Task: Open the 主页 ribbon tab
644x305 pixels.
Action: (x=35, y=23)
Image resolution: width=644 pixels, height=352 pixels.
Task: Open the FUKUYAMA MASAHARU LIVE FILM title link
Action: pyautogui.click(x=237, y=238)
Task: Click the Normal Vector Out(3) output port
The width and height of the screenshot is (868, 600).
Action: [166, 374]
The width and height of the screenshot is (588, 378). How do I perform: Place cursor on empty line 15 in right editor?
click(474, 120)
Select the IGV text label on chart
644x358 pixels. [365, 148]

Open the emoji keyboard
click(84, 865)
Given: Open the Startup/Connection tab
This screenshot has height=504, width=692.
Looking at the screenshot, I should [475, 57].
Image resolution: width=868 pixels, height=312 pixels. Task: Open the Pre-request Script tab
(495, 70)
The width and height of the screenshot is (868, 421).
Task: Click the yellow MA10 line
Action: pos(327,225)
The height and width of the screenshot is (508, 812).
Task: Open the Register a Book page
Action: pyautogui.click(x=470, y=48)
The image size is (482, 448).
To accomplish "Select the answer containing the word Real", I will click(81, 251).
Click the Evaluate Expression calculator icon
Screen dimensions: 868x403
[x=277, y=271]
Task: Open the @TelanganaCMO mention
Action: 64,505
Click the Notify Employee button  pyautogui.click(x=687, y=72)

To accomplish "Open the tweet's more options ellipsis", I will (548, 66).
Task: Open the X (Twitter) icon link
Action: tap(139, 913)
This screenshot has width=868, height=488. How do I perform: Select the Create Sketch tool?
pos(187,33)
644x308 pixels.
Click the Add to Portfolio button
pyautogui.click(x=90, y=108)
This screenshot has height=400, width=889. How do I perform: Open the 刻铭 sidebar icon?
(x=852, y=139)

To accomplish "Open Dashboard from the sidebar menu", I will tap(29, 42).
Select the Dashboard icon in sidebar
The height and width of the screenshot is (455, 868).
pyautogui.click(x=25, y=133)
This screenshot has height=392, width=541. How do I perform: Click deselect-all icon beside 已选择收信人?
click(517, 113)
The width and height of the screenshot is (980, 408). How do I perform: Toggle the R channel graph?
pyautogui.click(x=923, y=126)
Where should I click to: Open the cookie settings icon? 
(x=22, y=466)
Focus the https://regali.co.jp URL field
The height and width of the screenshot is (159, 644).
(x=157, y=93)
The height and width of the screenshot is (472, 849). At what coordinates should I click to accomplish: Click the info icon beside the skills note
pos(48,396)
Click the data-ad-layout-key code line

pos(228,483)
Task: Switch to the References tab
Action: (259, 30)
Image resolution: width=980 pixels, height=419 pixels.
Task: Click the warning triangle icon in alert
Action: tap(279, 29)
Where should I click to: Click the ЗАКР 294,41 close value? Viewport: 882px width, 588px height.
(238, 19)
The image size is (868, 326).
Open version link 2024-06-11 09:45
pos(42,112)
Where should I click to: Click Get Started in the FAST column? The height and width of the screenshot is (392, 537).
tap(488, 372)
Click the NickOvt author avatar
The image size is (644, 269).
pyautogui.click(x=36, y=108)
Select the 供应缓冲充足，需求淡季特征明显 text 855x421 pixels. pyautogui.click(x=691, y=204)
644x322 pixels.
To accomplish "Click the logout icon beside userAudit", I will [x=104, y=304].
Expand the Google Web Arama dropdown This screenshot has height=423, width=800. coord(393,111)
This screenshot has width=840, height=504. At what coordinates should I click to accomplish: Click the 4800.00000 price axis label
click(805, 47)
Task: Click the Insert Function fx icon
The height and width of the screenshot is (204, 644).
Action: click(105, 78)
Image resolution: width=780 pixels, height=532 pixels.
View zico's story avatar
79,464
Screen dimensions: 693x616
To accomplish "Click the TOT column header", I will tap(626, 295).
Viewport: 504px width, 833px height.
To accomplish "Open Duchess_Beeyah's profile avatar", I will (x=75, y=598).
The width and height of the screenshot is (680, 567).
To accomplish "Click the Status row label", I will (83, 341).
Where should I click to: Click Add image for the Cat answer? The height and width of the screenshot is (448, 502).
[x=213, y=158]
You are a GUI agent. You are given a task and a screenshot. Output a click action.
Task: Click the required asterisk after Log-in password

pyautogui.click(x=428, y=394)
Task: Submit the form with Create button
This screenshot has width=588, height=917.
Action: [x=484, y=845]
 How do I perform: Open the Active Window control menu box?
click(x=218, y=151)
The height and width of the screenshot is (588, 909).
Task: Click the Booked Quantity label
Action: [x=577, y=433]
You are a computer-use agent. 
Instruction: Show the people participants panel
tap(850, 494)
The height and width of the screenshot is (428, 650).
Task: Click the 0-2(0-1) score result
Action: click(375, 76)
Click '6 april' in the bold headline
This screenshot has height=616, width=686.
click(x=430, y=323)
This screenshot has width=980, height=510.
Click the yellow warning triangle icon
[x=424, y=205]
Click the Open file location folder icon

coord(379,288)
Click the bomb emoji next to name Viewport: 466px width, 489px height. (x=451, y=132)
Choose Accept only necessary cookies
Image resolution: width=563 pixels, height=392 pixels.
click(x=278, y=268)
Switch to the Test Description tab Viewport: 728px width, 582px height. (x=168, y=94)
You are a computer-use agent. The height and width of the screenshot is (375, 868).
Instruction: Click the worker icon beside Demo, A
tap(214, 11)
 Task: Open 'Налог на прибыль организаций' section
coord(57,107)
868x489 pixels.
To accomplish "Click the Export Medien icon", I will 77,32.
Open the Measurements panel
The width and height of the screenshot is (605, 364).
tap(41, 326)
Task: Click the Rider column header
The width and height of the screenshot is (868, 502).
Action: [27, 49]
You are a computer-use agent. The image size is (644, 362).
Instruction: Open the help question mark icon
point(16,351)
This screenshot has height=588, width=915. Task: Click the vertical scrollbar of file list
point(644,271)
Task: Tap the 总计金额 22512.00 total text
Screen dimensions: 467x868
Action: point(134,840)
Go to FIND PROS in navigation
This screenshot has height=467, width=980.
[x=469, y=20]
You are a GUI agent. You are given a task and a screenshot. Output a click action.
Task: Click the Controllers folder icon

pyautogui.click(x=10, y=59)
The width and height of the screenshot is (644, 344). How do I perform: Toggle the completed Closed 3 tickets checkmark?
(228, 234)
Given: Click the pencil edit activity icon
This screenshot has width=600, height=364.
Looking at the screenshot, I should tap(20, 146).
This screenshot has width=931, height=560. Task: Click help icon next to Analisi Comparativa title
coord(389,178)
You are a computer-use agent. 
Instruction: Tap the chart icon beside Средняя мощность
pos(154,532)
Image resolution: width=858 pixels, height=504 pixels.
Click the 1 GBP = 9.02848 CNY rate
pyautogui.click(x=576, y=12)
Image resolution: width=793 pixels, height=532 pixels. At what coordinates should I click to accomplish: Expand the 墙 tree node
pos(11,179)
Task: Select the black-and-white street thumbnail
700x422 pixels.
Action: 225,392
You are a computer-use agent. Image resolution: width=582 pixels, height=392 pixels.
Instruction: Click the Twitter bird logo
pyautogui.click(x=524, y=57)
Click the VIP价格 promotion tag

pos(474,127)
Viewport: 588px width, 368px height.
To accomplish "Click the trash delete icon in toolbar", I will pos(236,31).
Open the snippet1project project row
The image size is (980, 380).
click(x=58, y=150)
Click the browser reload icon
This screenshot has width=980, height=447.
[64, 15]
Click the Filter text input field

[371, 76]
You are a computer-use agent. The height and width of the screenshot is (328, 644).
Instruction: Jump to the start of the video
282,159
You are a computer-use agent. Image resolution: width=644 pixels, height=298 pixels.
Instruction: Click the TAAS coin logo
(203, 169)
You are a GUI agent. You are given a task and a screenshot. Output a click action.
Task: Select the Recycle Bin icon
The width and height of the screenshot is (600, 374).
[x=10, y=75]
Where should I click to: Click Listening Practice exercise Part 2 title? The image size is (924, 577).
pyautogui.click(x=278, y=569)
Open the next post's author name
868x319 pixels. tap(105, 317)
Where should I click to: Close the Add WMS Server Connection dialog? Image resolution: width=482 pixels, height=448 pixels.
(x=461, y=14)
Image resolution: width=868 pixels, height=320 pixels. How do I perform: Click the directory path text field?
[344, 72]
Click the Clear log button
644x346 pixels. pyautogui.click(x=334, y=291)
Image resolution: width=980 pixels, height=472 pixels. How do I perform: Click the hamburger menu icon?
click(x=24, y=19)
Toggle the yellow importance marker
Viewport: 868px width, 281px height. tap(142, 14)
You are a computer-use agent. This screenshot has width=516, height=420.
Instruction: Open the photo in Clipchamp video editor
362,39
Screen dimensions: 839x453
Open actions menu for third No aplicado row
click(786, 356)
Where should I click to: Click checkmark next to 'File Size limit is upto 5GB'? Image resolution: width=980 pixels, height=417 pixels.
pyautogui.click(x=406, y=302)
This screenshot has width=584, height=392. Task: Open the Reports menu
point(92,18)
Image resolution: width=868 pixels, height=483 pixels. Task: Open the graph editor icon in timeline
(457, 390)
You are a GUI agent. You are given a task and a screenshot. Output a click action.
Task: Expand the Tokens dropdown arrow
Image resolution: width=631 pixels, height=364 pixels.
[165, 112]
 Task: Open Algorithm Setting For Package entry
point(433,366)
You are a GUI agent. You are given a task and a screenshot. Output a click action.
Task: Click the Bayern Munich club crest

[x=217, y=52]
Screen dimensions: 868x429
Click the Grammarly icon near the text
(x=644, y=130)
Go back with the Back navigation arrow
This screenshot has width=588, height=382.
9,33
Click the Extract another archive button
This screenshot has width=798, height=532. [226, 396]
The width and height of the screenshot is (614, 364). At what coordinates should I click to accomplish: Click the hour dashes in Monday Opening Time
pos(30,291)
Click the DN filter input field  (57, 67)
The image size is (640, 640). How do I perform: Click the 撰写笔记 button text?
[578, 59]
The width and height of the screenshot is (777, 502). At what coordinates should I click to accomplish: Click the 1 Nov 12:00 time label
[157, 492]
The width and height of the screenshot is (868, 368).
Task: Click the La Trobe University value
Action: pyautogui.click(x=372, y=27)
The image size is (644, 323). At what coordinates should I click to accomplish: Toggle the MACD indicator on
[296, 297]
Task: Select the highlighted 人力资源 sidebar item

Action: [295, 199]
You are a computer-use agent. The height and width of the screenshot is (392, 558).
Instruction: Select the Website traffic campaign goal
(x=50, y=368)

» **Required action**:
Transcribe the records above from the line holding "Instruction: Click the Twitter bird logo" down to the line holding "You are a computer-use agent. This", inclusive, without adding anything.

» **The completed task**:
Instruction: Click the Twitter bird logo
pyautogui.click(x=524, y=57)
Click the VIP价格 promotion tag

pos(474,127)
Viewport: 588px width, 368px height.
To accomplish "Click the trash delete icon in toolbar", I will pos(236,31).
Open the snippet1project project row
The image size is (980, 380).
click(x=58, y=150)
Click the browser reload icon
This screenshot has width=980, height=447.
[64, 15]
Click the Filter text input field

[371, 76]
You are a computer-use agent. The height and width of the screenshot is (328, 644).
Instruction: Jump to the start of the video
282,159
You are a computer-use agent. Image resolution: width=644 pixels, height=298 pixels.
Instruction: Click the TAAS coin logo
(203, 169)
You are a GUI agent. You are given a task and a screenshot. Output a click action.
Task: Select the Recycle Bin icon
The width and height of the screenshot is (600, 374).
[x=10, y=75]
Where should I click to: Click Listening Practice exercise Part 2 title? The image size is (924, 577).
pyautogui.click(x=278, y=569)
Open the next post's author name
868x319 pixels. tap(105, 317)
Where should I click to: Close the Add WMS Server Connection dialog? Image resolution: width=482 pixels, height=448 pixels.
(x=461, y=14)
Image resolution: width=868 pixels, height=320 pixels. How do I perform: Click the directory path text field?
[344, 72]
Click the Clear log button
644x346 pixels. pyautogui.click(x=334, y=291)
Image resolution: width=980 pixels, height=472 pixels. How do I perform: Click the hamburger menu icon?
click(x=24, y=19)
Toggle the yellow importance marker
Viewport: 868px width, 281px height. tap(142, 14)
You are a computer-use agent. This screenshot has width=516, height=420.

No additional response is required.